There are several known synthetics that I think everybody already know about. You have the parabens and the phthalate and the sulfates. These are dangerous for the body because toxicants can cause neurotoxicity, which means, interfering and damage to the brain. It can cause DNA damage; it can cause infertility issues or reproductive issues.
Some synthetics are carcinogens, which means that they are cancer causing, some of them cause allergies, allergies to the skin, which means they're allergens. The list goes on and knowing that these are in the products allows customers to become informed.
It's all about really informing customers so that they can go to the counter and spend their money as consumers, knowing that "Hey, I know what's in this. I make a choice to purchase it, whether it has synthetic and whether it doesn't." Arming them with the tools that's needed, and that comes from education that comes from awareness, telling them, "Hey, parabens are preservatives and they're associated with hormone disruption. And it mimics the hormone estrogen, which can create so many horrible effects in the body".
60 to 65% of everything you put on your skin is absorbed into your body and we use 11 – 25 products per day on our skin. It's the liver's job to detoxify and remove excess estrogen from the body. When the liver uses up what it needs to for the body, the excess estrogen is there and needs to be removed. A lot of times because the liver is on overload, it can get dumped back into the blood. Studies have shown that it is "this" excess estrogen, that's slightly changed when it's dumped back into the blood that's associated with estrogen-sensitive breast cancer.
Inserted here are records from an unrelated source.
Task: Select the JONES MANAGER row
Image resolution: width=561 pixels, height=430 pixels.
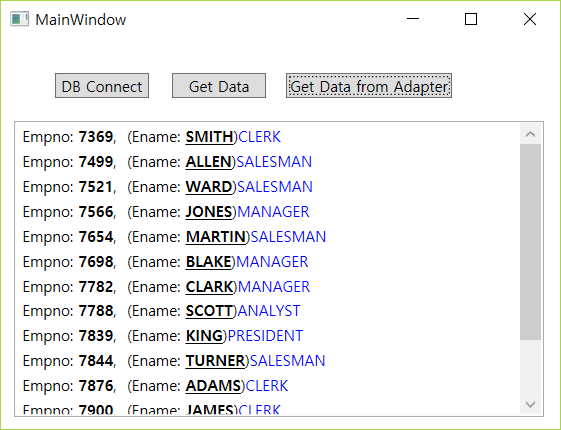Action: click(268, 212)
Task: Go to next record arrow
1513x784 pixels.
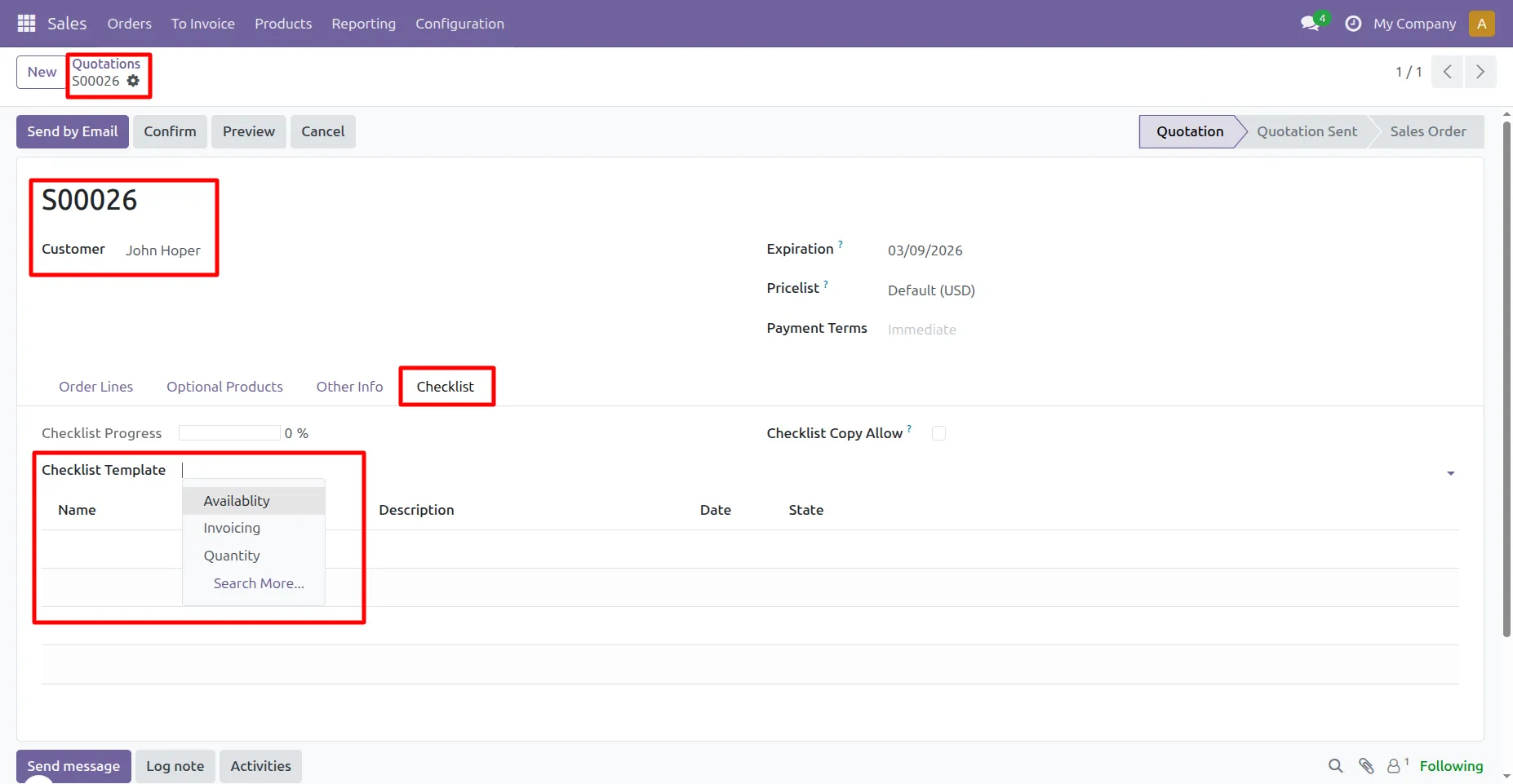Action: click(x=1480, y=72)
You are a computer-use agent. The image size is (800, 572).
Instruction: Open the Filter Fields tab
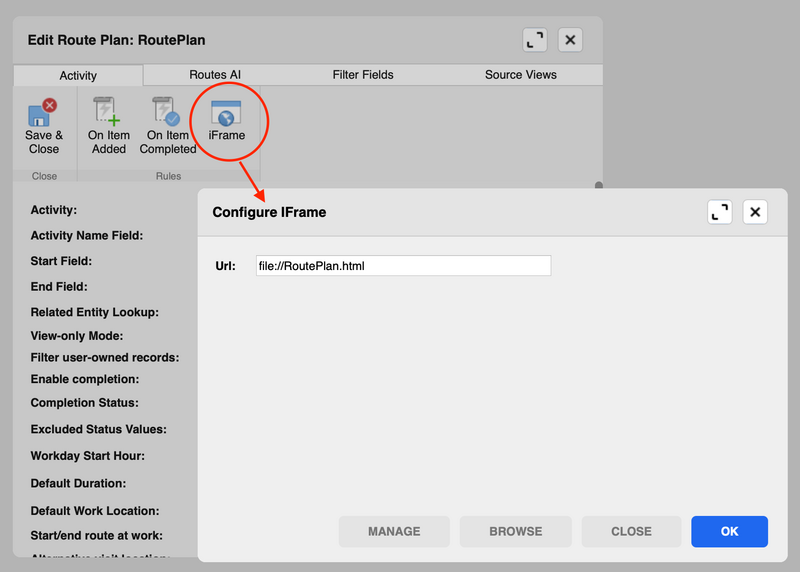[x=363, y=75]
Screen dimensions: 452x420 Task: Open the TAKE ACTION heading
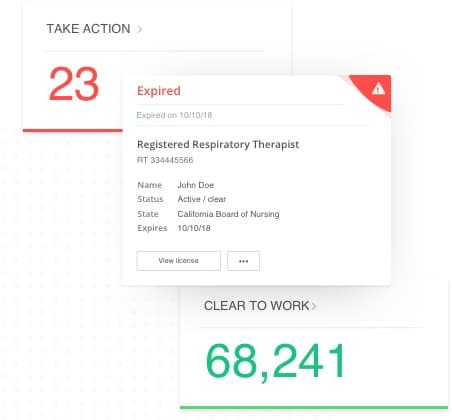coord(88,29)
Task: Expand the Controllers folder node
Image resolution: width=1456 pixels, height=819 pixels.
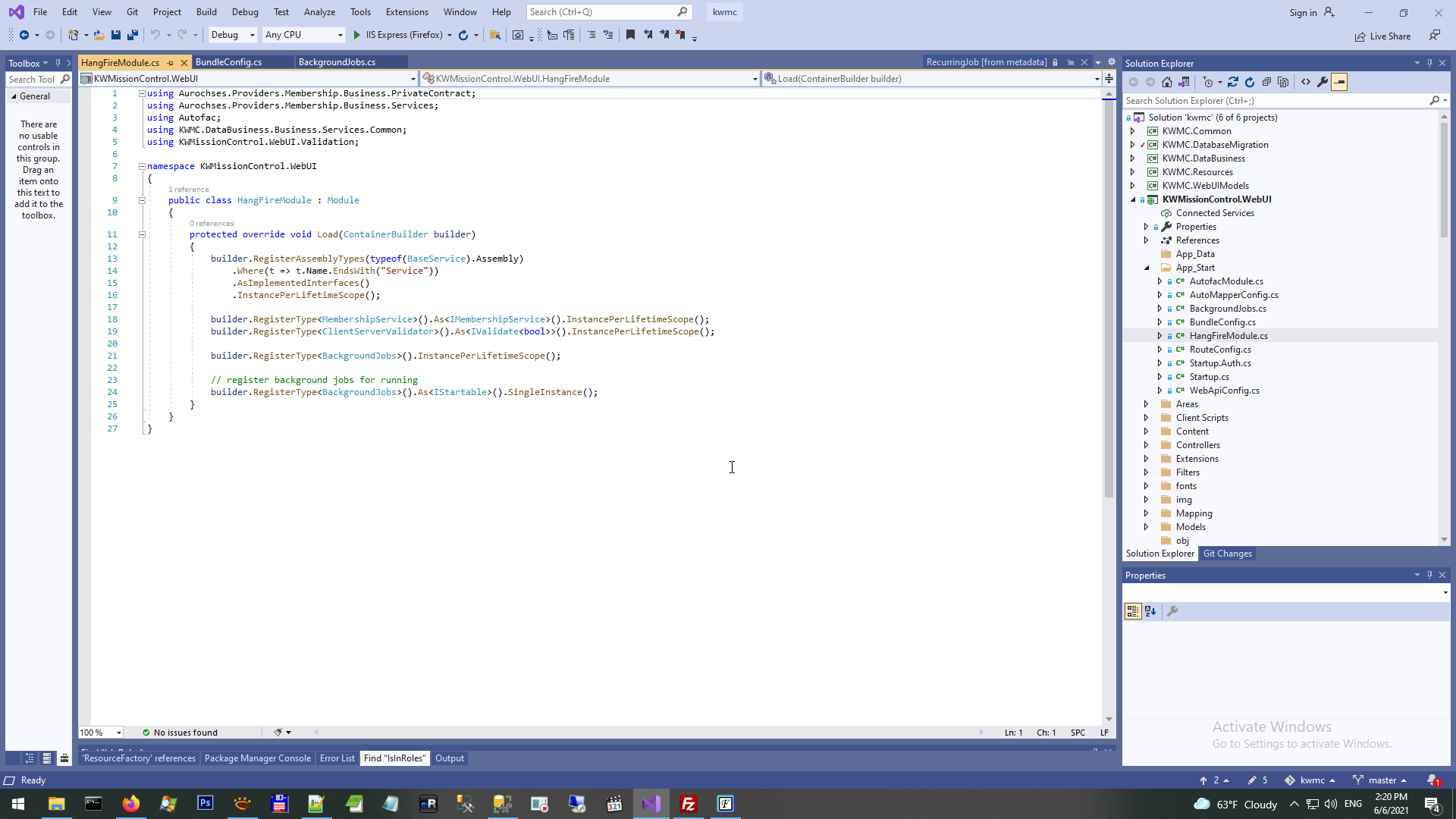Action: tap(1146, 445)
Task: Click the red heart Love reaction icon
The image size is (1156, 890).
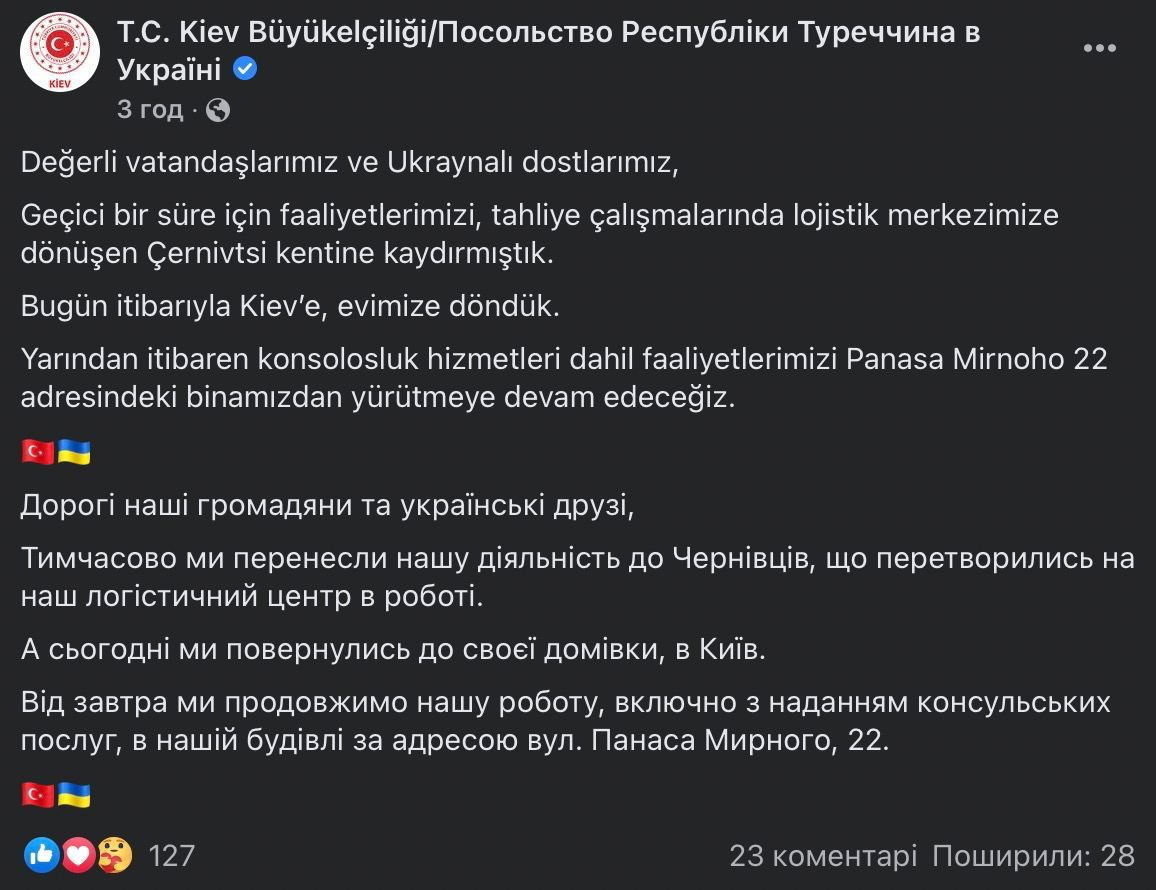Action: coord(77,855)
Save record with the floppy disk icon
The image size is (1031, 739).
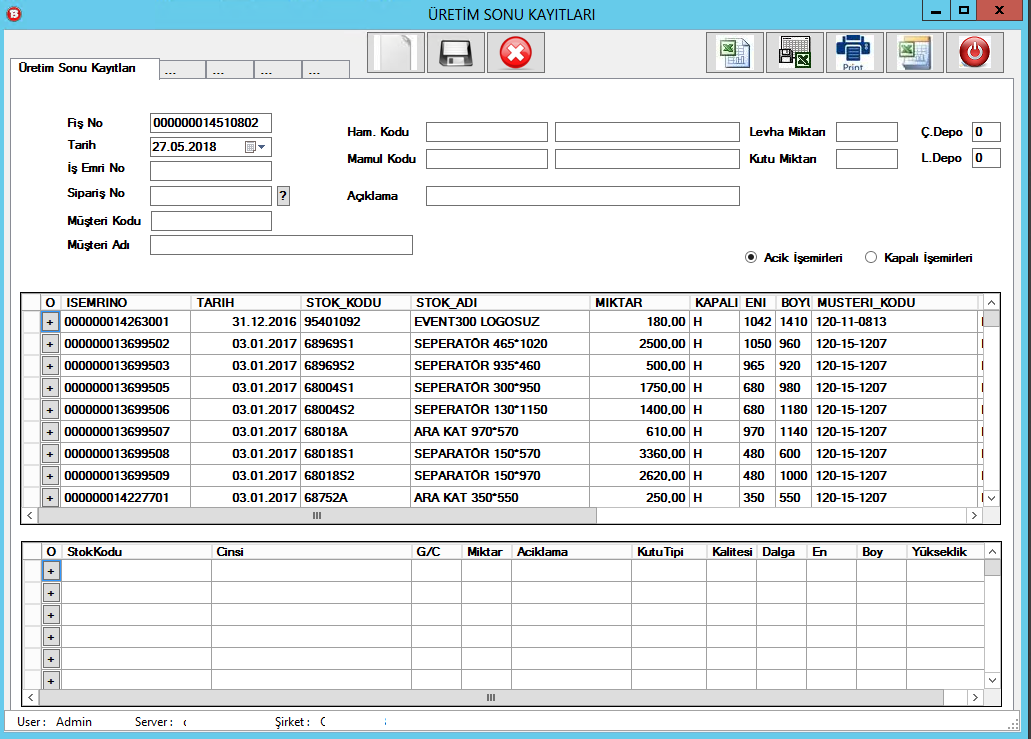[456, 52]
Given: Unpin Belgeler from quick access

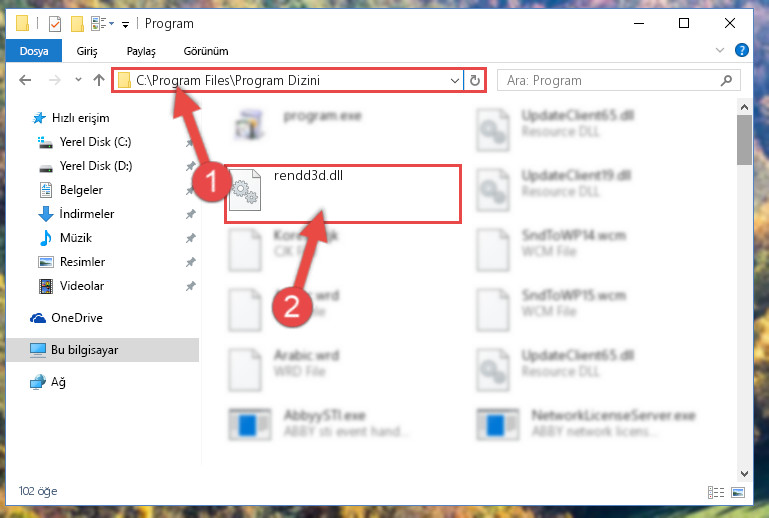Looking at the screenshot, I should [190, 190].
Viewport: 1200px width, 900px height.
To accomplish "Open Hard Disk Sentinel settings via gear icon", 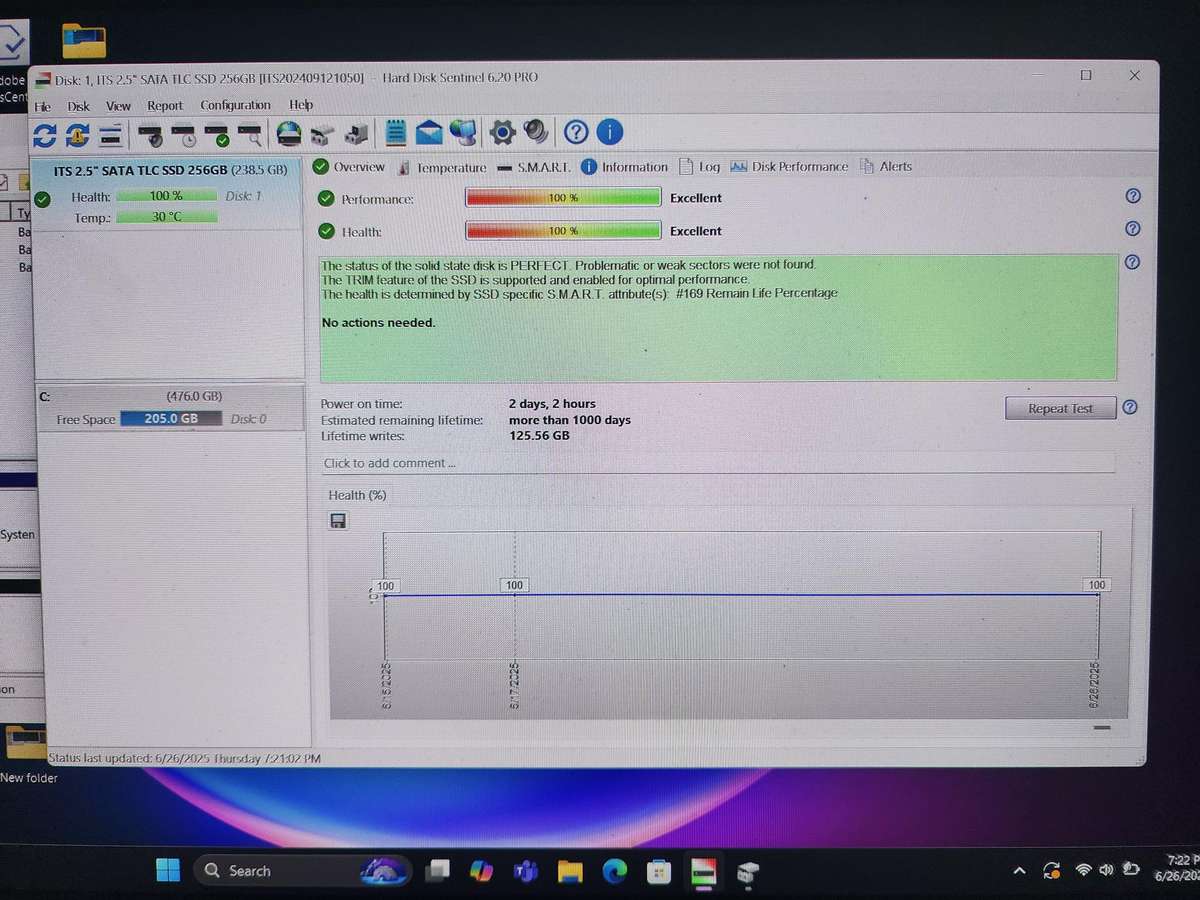I will click(501, 132).
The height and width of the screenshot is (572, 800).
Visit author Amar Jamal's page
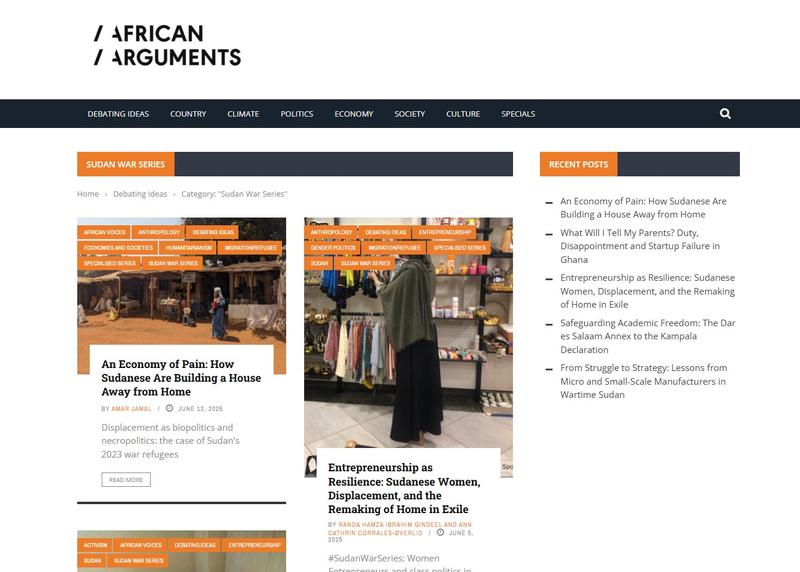click(x=131, y=409)
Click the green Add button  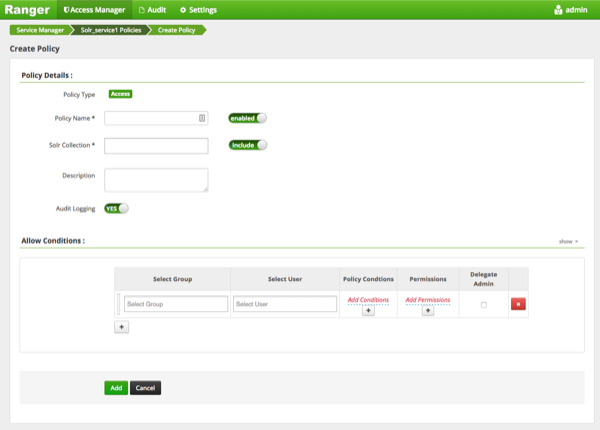(115, 388)
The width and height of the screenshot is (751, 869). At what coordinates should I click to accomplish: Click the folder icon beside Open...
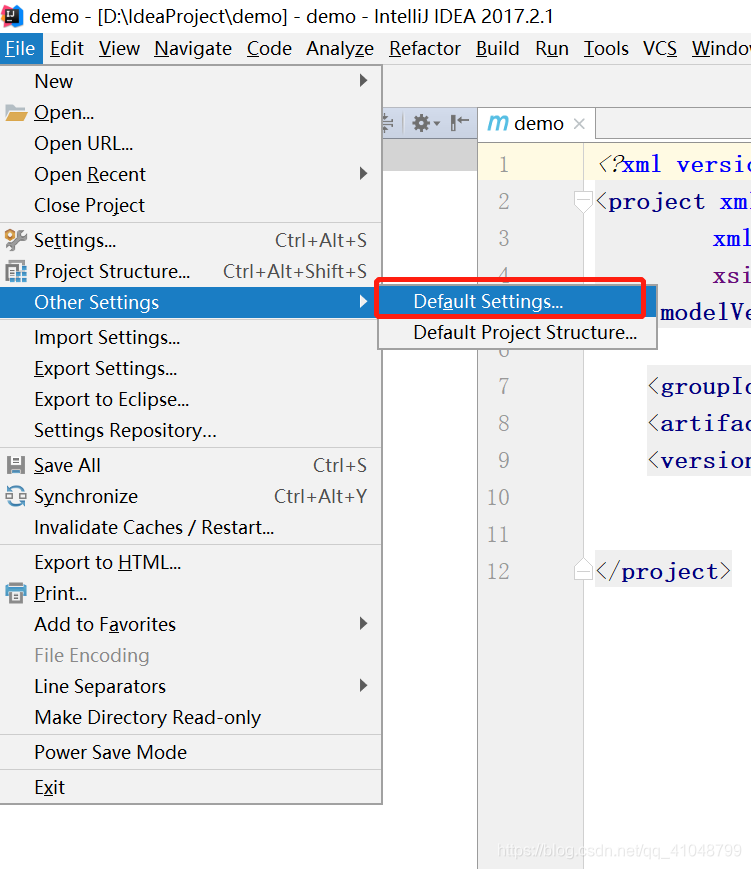point(18,112)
There’s also progesterone-sensitive breast cancer. So again, when we're talking about hormone disruptors and ingredients that are interfering and mimicking your own, you're on dangerous ground. You never know where on the scale of potential harm, you may fall, but we love to err on the side of caution and we feel like better be safe than sorry.
Why put it on your skin if you don't need it, there are so many products on the market that are eliminating and removing these types of chemicals.
There are organizations out there that you can tap into like Think Dirty app and EWG, the Environmental Working Group, where you can plug those ingredients into that’ll tell you what the potential risks are so that you are aware.
Reading Labels
Dixie:
Know your products ingredients and learn how to read product labels. When you go to the store and you pick up a product, just look behind it, don't be overwhelmed. There are websites. Google, how to read a product label. You'll find tons of information in terms of what to look for so that you can to say "I'm not going to get this. I'm going to get this. This one looks okay". And look for companies that are transparent, that are listing their ingredients because they're not afraid to. If you come across a company on the internet and you don't see any ingredients listed, I would pass if I were you. Transparency is key. We want you to know what you are purchasing. And again, it's all about being an informed consumer.